If Mrs. March was by she would not allow him to work these paradoxes for the boy's confusion. She said the child adored him, and it was a sacrilege to play with his veneration. She always interfered to save him, but with so little logic though so much justice that Rose suffered a humiliation from her championship, and was obliged from a sense of self-respect to side with the mocker. She understood this, and magnanimously urged it as another reason why her husband should not trifle with Rose's ideal of him; to make his mother laugh at him was wicked.

"Oh, I'm not his only ideal," March protested. "He adores Kenby too, and every now and then he brings me to book with a text from Kenby's gospel."

Mrs. March caught her breath. "Kenby! Do you really think, then, that she--"

"Oh, hold on, now! It isn't a question of Mrs. Adding; and I don't say Rose had an eye on poor old Kenby as a step-father. I merely want you to understand that I'm the object of a divided worship, and that when I'm off duty as an ideal I don't see why I shouldn't have the fun of making Mrs. Adding laugh. You can't pretend she isn't wrapped up in the boy.

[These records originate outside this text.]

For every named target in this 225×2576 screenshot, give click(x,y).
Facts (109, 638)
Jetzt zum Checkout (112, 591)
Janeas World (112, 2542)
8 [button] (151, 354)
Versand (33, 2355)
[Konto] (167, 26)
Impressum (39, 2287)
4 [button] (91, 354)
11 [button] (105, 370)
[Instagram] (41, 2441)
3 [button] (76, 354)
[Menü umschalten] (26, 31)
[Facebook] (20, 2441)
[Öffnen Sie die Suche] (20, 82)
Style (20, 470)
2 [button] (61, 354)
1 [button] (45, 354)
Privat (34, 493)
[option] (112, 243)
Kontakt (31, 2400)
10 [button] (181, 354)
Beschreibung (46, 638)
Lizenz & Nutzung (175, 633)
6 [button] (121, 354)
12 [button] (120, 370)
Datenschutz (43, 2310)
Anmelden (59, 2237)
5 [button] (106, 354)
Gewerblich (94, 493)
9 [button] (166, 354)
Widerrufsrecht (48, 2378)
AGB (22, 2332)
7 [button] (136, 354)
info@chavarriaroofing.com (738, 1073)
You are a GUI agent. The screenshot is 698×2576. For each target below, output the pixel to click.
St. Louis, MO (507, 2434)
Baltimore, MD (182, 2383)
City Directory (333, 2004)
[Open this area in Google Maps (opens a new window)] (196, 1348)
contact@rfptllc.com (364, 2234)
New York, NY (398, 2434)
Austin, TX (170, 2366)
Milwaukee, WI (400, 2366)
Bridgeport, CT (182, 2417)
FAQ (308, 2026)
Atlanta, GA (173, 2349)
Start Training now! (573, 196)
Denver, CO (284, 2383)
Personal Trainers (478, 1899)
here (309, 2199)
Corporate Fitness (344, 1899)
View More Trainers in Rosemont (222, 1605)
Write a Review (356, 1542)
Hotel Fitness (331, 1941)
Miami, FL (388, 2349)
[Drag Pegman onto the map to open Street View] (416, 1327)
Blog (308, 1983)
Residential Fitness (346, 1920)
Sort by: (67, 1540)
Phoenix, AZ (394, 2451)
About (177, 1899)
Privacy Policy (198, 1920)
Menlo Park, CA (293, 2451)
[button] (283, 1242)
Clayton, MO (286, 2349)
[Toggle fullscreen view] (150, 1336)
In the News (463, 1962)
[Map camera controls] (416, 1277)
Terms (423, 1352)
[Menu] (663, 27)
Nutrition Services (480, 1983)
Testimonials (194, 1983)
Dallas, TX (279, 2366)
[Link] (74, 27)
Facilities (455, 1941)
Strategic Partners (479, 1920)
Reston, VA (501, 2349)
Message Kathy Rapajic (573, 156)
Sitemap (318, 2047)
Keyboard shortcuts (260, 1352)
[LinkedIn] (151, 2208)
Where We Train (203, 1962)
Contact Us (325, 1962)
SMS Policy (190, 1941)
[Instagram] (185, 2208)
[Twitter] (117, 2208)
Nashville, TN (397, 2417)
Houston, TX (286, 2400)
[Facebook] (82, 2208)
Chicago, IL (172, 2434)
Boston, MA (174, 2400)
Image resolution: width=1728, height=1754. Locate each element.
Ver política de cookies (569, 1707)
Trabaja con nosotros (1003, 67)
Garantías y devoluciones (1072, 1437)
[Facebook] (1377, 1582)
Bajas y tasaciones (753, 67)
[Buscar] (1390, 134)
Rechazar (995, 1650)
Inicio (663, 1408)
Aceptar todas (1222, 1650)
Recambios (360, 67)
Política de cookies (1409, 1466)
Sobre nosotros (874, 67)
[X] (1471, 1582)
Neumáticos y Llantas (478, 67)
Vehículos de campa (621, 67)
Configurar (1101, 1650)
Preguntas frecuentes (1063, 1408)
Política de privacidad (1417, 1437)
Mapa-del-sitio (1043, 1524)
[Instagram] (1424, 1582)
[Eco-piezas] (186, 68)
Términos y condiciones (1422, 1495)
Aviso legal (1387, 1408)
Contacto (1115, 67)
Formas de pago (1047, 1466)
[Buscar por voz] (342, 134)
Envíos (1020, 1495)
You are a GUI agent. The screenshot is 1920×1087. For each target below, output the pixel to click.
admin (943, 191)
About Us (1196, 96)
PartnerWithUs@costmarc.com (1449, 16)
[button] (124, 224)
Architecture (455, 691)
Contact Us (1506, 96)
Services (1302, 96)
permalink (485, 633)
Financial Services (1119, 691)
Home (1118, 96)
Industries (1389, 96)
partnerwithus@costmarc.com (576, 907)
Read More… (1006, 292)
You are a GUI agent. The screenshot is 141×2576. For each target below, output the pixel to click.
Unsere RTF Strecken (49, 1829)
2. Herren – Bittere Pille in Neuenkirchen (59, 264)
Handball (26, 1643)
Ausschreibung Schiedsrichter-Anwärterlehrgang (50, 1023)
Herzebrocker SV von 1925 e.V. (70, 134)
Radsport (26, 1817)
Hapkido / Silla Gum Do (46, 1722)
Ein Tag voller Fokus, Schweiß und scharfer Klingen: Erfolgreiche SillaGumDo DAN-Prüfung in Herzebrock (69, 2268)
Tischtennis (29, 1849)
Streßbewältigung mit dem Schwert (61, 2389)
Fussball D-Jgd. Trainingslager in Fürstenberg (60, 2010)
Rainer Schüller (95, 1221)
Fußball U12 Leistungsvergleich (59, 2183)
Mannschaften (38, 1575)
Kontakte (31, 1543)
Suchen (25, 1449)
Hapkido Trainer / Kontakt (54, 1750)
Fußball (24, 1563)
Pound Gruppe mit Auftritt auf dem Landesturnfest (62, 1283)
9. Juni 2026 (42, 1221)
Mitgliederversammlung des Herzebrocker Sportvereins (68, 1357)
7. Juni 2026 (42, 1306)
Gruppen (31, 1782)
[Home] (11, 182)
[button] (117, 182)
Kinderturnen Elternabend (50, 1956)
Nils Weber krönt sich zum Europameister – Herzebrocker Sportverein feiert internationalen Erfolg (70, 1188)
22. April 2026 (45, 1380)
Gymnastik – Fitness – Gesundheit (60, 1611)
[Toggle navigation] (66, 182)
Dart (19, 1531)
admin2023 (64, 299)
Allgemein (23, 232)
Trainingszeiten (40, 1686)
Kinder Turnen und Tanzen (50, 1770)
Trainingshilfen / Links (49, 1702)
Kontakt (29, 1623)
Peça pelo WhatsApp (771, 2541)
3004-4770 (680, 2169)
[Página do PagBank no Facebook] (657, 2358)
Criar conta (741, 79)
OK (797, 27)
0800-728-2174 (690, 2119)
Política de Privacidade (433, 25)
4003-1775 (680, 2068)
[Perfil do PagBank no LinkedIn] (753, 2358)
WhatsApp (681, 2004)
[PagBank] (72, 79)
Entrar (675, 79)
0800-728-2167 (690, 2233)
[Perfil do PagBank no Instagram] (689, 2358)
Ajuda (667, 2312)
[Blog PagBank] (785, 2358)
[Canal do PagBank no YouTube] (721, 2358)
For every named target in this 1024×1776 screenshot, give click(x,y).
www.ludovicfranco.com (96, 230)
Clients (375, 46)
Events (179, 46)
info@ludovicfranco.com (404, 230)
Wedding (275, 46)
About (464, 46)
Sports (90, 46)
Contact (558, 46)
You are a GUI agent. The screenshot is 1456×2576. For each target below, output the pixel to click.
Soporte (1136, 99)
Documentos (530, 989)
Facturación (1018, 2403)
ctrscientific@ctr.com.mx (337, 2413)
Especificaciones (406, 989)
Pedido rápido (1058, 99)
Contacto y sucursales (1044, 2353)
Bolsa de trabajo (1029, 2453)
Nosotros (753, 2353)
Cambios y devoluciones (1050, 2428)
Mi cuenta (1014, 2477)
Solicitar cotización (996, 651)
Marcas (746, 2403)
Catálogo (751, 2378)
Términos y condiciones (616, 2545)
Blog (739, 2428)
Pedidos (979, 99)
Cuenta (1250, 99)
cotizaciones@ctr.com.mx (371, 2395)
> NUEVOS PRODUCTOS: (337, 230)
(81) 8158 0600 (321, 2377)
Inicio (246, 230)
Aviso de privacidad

You've said that yourself."

"Yes, she's wrapped up in him; she'd give her life for him; but she is so light. I didn't suppose she was so light; but it's borne in upon me more and more."

They were constantly seeing Rose and his mother, in the sort of abeyance the Triscoes had fallen into. One afternoon the Addings came to Mrs.

March's room to look from her windows at a parade of bicyclers' clubs from the neighboring towns. The spectacle prospered through its first half-hour, with the charm which German sentiment and ingenuity, are able to lend even a bicycle parade. The wheelmen and wheelwomen filed by on machines wreathed with flowers and ribbons, and decked with streaming banners. Here and there one sat under a moving arch of blossoms, or in a bower of leaves and petals, and they were all gay with their club costumes and insignia. In the height of the display a sudden mountain shower gathered and broke upon them. They braved it till it became a drenching down-pour; then they leaped from their machines and fled to any shelter they could find, under trees and in doorways. The men used their greater agility to get the best places, and kept them; the women made no appeal for them by word or look, but took the rain in the open as if they expected nothing else.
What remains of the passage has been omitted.